La escena transcurrió en el verano pasado en un hospital de la ciudad de Perpignan, en el sur de Francia. Una mujer de 32 años le propinó una cachetada a su hijo de dos años y medio, internado por gastroenteritis. El motivo: el chiquillo se negaba a tomar los medicamentos recetados por los pediatras. En cuestión de segundos, la enfermera que vio el gesto llamó a la Policía. La madre del pequeño quedó detenida y llevada a declarar ante el Tribunal. Los fiscales pidieron para ella una pena condicional de seis meses de prisión. Finalmente los jueces la absolvieron al considerar que se trataba de un momento de exasperación de una mujer al borde de un ataque de nervios.

Para muchos, excesivo y grotesco, el juicio por la bofetada de Perpignan sirvió como un recordatorio de que pegar a un niño es delito en Francia (y en otros 50 países en el mundo), ya sea en el hogar, en la escuela o en un establecimiento público, provenga el castigo de quien provenga.

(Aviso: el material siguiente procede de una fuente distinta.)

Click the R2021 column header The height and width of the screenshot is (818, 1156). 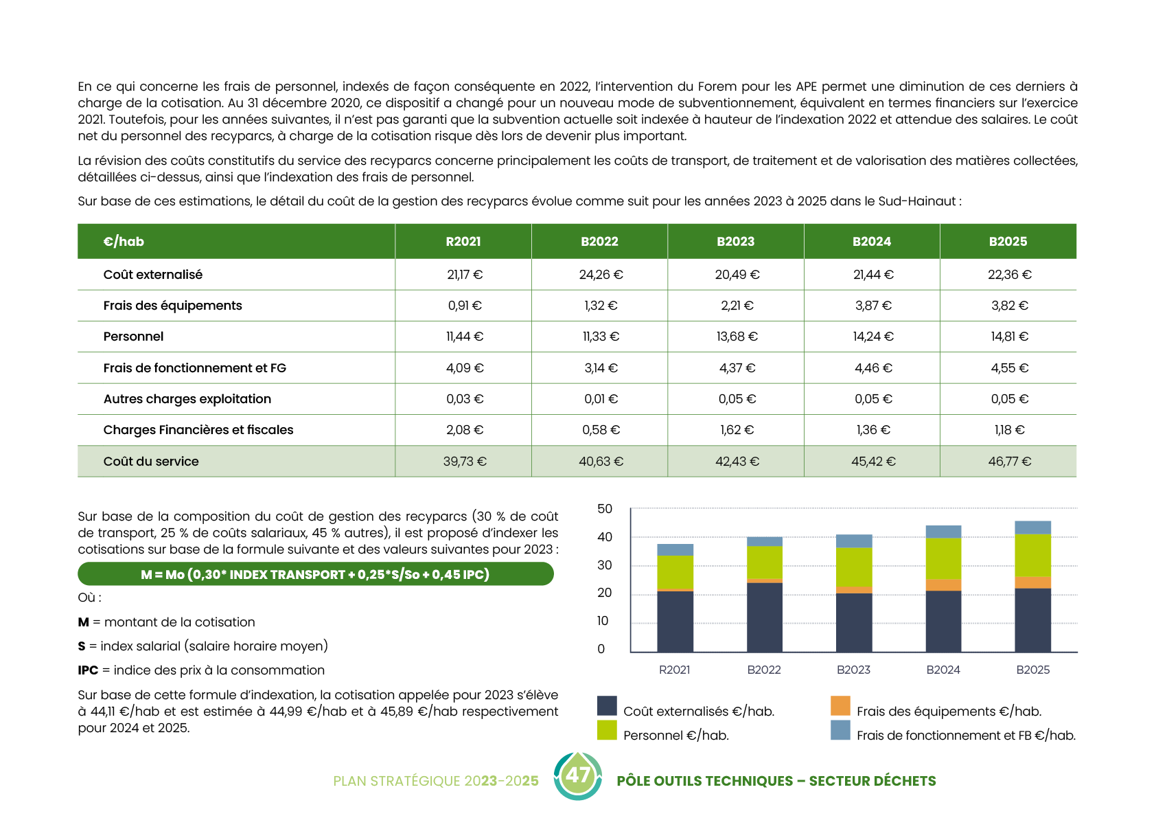point(463,242)
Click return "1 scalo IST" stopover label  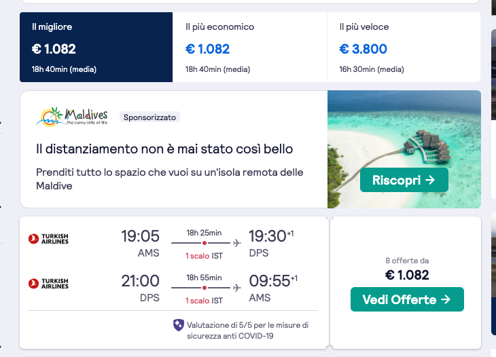(x=204, y=301)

Lo que para nuestros abuelos o papás formaba parte del repertorio más común de métodos correctivos y disciplinarios, se ha convertido en fechoría de sádicos desalmados. Hace sólo unas décadas, el jalón de orejas, el reglazo en las manos, el chanclazo, el tirón de pelos o el golpe con cinturón eran prácticas comunes vistas como las más efectivas frente a la desobediencia de los críos. Ahora, por usarlas uno puede ir a la cárcel.

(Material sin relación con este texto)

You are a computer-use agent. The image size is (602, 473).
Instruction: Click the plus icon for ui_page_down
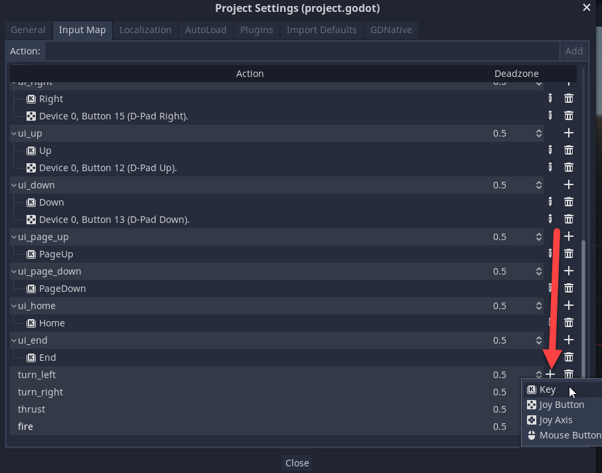click(x=568, y=271)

Los expertos no se cansan de advertir que los castigos corporales a los niños dañan su autoestima y su salud mental. Nadie lo niega. La incógnita está en saber si esta permisividad occidental ha resuelto, al menos, en parte el problema del descontrol de los menores. Todo indica que no. Es más, en las sociedades europeas se extiende peligrosamente el síndrome del niño tirano, el fenómeno de los niños centrados en sí mismos, que consiguen dominar y hasta maltratar a sus padres sobreprotectores, incapaces de marcar los límites.

El tema apasiona. Mientras la ciencia asegura que los castigos físicos -hasta los más inocentes- son bárbaros y degradantes, la mayoría de los padres de familia franceses, 80%, no se opone a una que otra nalgada de vez en cuando, porque “no da fiebre ni ha matado a nadie”.

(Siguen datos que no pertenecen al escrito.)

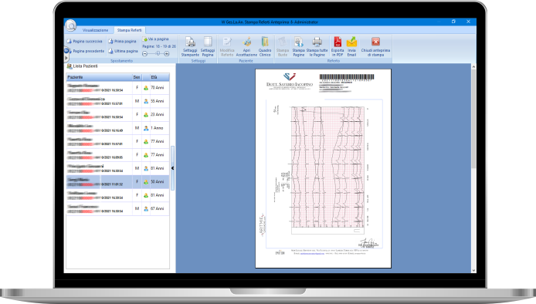Open Settaggi Pagina page settings
The image size is (536, 304).
pyautogui.click(x=208, y=46)
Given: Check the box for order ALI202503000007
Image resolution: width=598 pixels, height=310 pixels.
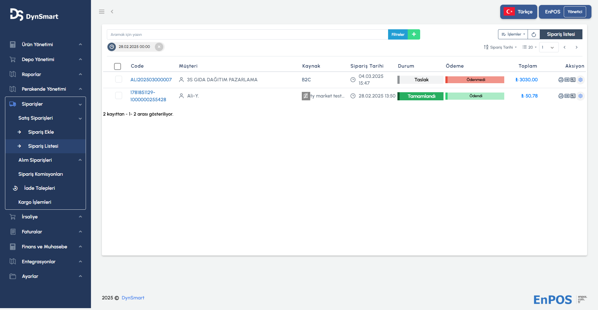Looking at the screenshot, I should click(119, 79).
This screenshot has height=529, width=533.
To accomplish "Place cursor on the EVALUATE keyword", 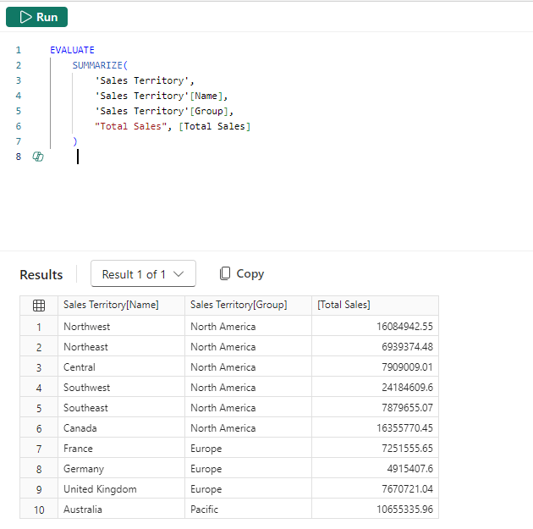I will 72,50.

Hace unos años estalló una polémica planetaria en torno a la supuesta superioridad del método educativo chino. ¿En qué consiste? En usar una disciplina militar, con una severidad sin límites, nada de smartphones o salidas con amigos, horas y horas de arduo trabajo, a veces sin comida ni bebida, azotes, amenazas y prohibiciones, todo para convertir a sus hijos en pequeños genios de las matemáticas y la música. Lo más perturbador es que el modelo asiático de la madre tigresa, tan contrastante con el nuestro, funciona, lo muestran los estudios.

También los pequeños Mozart y Beethoven estuvieron sujetos a una disciplina más que férrea con el azote y la cachetada, una estricta rutina que impusieron sus padres, decididos a transformar a sus vástagos en niños prodigio. Les funcionó a la perfección. Pero eso fue en el siglo XVIII.